In our study, we evaluated whether combination therapy of tigecycline with colistin and sulbactam could inhibit or reduce selections of tigecycline-resistant mutants of MDR A. baumannii. Our results showed that with an addition of colistin at 2 μg ml−1 or sulbactam at 16 μg ml−1, the MPCs of tigecycline did not decrease remarkably. Dramatic decreases in MPCs of tigecycline could be observed only when high concentration of colistin (8 μg ml−1) or sulbactam (64 μg ml−1) were combined. After intravenous administration of 720 mg (9 MU) colistin methanesulfonate every 24 h, the average 24-h concentrations and the Cmax of colistin in serum was <8 μg ml−1, 2 and 5.63 μg ml−1, respectively.26 Despite that Cmax of sulbactam in serum (1.5 g every 12 h) could reach >90 μg ml−1,27 for a β-lactam inhibitor with very short half-life (nearly 1 h), it will likely not be possible to maintain an unbound average concentration of 64 mg l−1 sulbactam in patients with normal renal function. Therefore, these data showed that both colistin and sulbactam combinations may not appear feasible to strictly curb the occurrence of resistance at current dosage regimen.

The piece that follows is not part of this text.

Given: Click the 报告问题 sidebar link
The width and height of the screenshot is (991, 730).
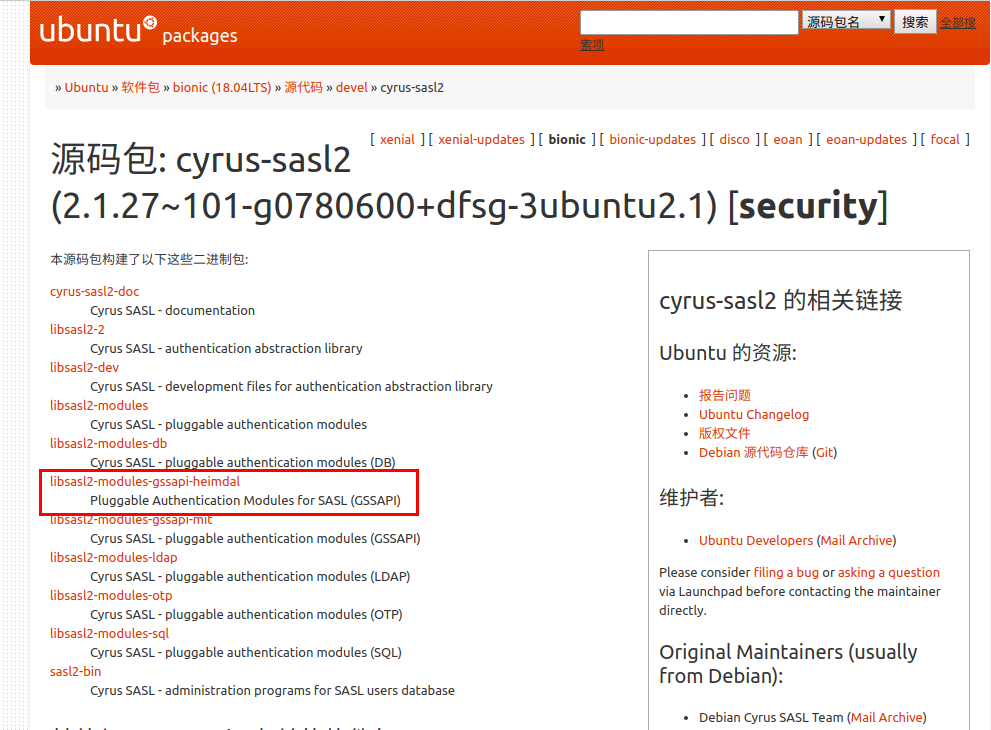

In conclusion, we tested the in vitro effectiveness of tigecycline in combination with colistin and sulbactam against 70 MDR A. baumannii strains. In contrast to tigecycline/colistin combination, tigecycline/sulbactam combination had better synergistic and partial synergistic activity in vitro. Moreover, we demonstrated that an addition of colistin or sulbactam could lower the MPCs of tigecycline in MDR A. baumannii. But the concentrations effectively restricting the selection of resistant mutants were much higher than that at current dosage of combination therapies. This indicated that an incremental dosage might be required for achieving good bacterial killing as well as resistance prevention. As the antibiotic concentrations in our study were static and in vitro study may not completely simulate in vivo conditions, such as the virulence of bacteria and the host immune response, further investigations using ideally animal models are needed to confirm our findings.